→ How to complete this task:
Using the entries below, write out the line with "get to know you personally (685, 523)", the line with "İade ve Değişim Koşulları (196, 2116)", and every line in between, exactly as each is written.

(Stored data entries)
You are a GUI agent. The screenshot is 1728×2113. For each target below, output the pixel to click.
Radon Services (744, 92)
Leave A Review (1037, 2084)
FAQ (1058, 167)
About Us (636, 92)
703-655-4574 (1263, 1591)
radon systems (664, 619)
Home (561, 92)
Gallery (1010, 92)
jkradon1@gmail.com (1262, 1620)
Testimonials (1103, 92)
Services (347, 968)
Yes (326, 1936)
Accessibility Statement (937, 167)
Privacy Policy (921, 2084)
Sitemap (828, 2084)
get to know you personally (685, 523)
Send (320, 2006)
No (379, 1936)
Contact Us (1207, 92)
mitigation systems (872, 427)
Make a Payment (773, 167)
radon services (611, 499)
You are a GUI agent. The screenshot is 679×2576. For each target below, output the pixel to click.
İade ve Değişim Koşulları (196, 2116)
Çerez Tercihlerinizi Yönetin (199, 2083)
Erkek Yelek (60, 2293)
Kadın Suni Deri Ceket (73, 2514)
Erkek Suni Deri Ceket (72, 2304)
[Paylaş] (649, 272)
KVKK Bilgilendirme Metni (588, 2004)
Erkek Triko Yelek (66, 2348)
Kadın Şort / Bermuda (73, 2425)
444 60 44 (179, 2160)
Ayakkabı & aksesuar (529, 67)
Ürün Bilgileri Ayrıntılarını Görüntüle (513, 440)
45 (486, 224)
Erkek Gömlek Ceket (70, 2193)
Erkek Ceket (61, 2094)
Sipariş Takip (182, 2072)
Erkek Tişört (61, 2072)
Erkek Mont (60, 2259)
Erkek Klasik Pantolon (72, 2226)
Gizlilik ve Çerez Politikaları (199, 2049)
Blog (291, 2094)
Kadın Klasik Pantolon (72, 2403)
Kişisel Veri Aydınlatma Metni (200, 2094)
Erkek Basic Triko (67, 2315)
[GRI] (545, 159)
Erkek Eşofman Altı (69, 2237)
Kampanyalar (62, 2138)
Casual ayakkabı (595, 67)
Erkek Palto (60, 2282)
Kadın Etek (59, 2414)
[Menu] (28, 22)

→ Expected answer:
get to know you personally (685, 523)
Send (320, 2006)
No (379, 1936)
Contact Us (1207, 92)
mitigation systems (872, 427)
Make a Payment (773, 167)
radon services (611, 499)
You are a GUI agent. The screenshot is 679×2576. For each target below, output the pixel to click.
İade ve Değişim Koşulları (196, 2116)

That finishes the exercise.